I know, I know...I keep saying that, and then it snows. But today we snuck up really close to 70*F! At 8 PM it was still 66*F. Sure seems like spring to me, so let's take a look at the evidence.
One: chipmunks on the move at the bird feeders.
Two: ponds thawing.
Three: things that were buried under the snow are now visible. Such as, deceased deer...
...and that wefty white mold? fungus? that lurks beneath the snowbanks.
To take advantage of the balmy evening, Toby and I headed over to the Falling Waters Trail. We weren't alone. Older couples and good friends were out walking the trail for exercise. A cyclist or two whizzed by. We were even passed by a rollerblader.

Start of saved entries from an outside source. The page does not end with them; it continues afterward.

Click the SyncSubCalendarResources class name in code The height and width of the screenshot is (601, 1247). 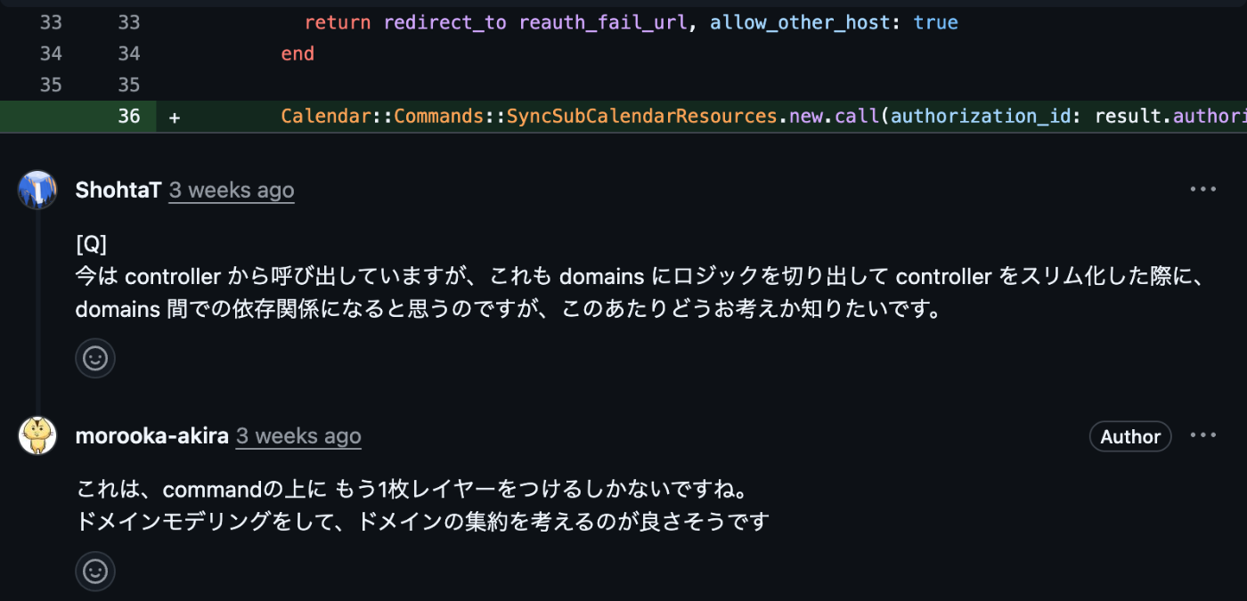click(641, 116)
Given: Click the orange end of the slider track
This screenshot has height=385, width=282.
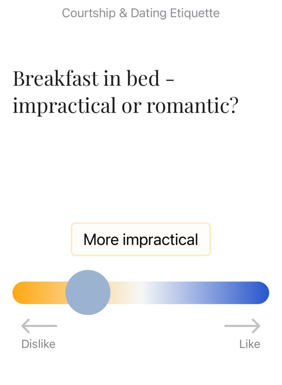Looking at the screenshot, I should tap(25, 292).
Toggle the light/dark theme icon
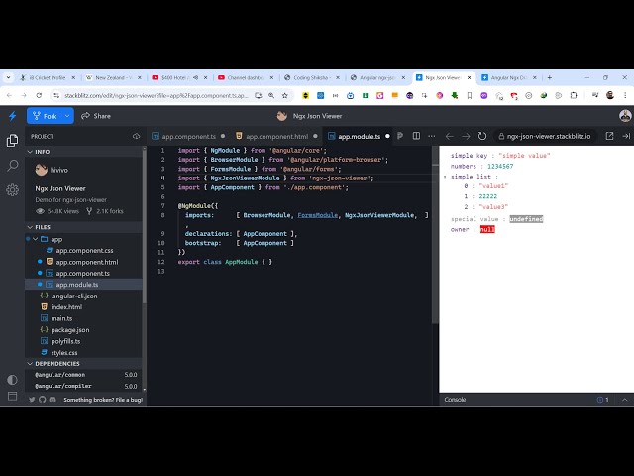634x476 pixels. click(12, 380)

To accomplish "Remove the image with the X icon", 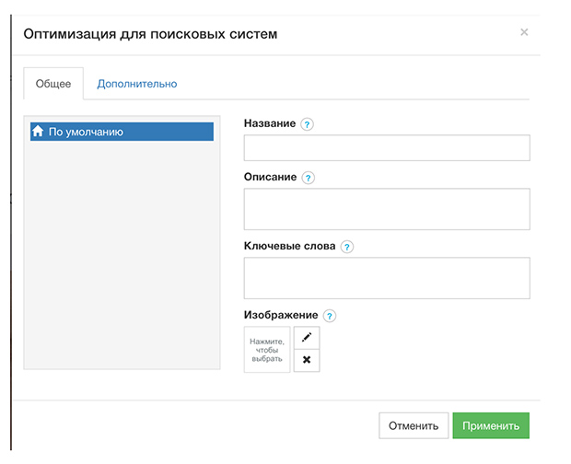I will pyautogui.click(x=307, y=361).
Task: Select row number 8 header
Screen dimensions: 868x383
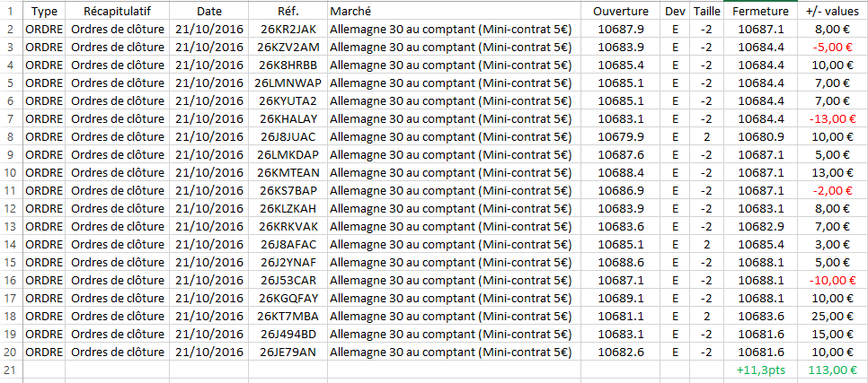Action: point(11,136)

The sides of the trails just beckoned, especially the ponds. One of the naturalists at work told me today that she heard her first chorus frog of the year today, so I had to stake out the ponds for frogs (number four).
Ah-ha! It was time to make a recording. Now, I'm not going to win any oscars for my filming talent, so just close your eyes and listen. Almost all the sounds of spring are there: red-winged blackbirds, starlings, robins, and chorus frogs. The frogs sound like the sound you get when you run your thumb nail down the teeth of a stiff plastic comb. I haven't heard a chorus frog since I worked in New Jersey! And later on, when it was nearly dark, I even heard a few spring peepers in the woods.
Wetlands abound in southern Michigan. I can only try to imagine what spring was like three hundred or more years ago in this part of the state. The cacophony of birdsongs must've been something to behold. Even today, when mere remnants remain, the waterfowl and other birds still seek them out. Ducks, geese, cranes...red-wings, woodcocks (I heard them tonight, too), killdeer...the air was full of songs (number five).
Much of the soil here seems quite sandy, which is perfect for turtles looking to lay their eggs. Sadly, most turtle nests are predated by raccoons and foxes. If they are lucky, each turtle has one egg make it to adulthood during a lifetime of egg laying.
The find of the evening, however, was a dark form that fluttered overhead as we reached the end of the trail, heading home. At first I thought it was a woodcock sweeping in to land. But then I saw it...a bat (number six)! A good-sized bat with broad wings. Best guess is a big brown bat. And then, even better, two more bats flew over. A few minutes later, I saw two more!
Bats are doing much better here in Michigan than they are back east. So far, it seems that White-nose Syndrome isn't here. I'm sure it is only a matter of time, so I'm going to enjoy seeing bats again for as long as it lasts.